A series of studies, however, have found one of the key variables in opioid addiction is a doctor's prescription, with many overdose deaths stemming from prescription opioid medications.
In 2014 alone, according to the Center for Disease Control and Prevention
, more than 14,000 people died from overdoses involving prescription opioids. The same study found that as many as 25% of people who receive prescription opioids for long term non-cancer care deals with addiction.
It's an issue that has received a great deal of attention, too.
"This is a public health epidemic and one that is uniquely American," Dr. Sanjay Gupta, CNN's chief medical correspondent, wrote in 2016
. "No other country in the world has the perverse amount of consumption as we do in the United States. And nowhere do we pay the price as dearly as with prescription opioid medications."
These studies cut at Trump's insinuation that opioid addiction could be curbed by stopping people from taking any opioids in the first place. The reality, experts say, is a solution to the problem could be in how doctors prescribe addictive drugs like hydrocodone, OxyContin and Percocet.
This was highlighted in a recent study in the New England Journal of Medicine
that found some doctors are three times more likely to prescribe an opioid than other doctors.
"Physicians are just doing things all over the map," says Dr. Michael Barnett, an assistant professor at the Harvard T. H. Chan School of Public Health and one of the study's authors. "This is a call to arms for people to start paying a lot more attention to having a unified approach."

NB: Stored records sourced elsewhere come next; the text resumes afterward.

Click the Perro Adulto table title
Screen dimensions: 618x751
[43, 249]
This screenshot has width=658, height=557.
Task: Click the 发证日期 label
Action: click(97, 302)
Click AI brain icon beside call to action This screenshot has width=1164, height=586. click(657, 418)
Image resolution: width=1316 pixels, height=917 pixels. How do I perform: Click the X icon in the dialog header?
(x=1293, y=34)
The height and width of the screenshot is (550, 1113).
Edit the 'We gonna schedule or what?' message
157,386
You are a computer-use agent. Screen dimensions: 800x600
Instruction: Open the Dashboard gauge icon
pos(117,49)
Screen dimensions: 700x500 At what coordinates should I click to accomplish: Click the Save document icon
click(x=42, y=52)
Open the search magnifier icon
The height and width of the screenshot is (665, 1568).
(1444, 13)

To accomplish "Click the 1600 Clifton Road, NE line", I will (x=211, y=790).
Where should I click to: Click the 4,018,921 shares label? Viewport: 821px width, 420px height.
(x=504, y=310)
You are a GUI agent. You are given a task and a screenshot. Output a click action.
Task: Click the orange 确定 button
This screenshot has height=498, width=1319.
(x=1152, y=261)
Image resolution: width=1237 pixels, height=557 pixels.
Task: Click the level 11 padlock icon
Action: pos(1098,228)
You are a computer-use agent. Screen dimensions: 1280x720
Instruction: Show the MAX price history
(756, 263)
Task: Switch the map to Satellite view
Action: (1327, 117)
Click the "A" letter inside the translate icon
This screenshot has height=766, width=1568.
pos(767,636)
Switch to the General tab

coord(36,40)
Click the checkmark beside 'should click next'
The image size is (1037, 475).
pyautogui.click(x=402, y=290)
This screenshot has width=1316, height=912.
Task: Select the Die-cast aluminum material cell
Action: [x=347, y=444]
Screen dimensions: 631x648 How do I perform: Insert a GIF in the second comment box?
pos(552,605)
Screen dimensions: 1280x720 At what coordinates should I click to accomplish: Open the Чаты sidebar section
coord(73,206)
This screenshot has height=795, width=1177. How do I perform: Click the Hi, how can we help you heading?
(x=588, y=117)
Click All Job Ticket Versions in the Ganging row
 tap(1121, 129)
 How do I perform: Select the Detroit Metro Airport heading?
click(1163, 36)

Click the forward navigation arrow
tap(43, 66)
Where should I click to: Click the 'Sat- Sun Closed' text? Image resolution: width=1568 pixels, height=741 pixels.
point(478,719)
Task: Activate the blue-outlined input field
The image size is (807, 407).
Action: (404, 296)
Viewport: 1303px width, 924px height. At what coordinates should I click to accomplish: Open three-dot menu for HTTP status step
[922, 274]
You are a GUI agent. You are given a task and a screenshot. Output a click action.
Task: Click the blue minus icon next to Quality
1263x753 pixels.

According to Barnett's study, some doctors prescribed opioids 24% of the time, more than three times as often as those doctors on the lowest scale. The study looked at how many opioid prescriptions emergency physicians gave to about 377,000 Medicare beneficiaries from 2008 through 2011.
Tom Price, Trump's secretary of Health and Human Services, did not address Trump's comments about the origins of addiction, but told reporters after the meeting that the Trump administration is focused on dealing with how prescriptions are written.
"I know that physicians and other providers have oftentimes sensed that there is an incentive to provide narcotic medication and we need to do all that we can to make certain that, yes, people are provided appropriate narcotic medication when necessary, but no more than necessary," Price said.
Trump's strategy of cutting off opioids before someone takes them appears to advocate for more targeting of kids and young adults with anti-drug messaging, evocative of the "Just Say No" ad campaign of the 1980s and early 1990s.
Trump's Office of National Drug Control Policy did not respond to questions about Trump's suggestion.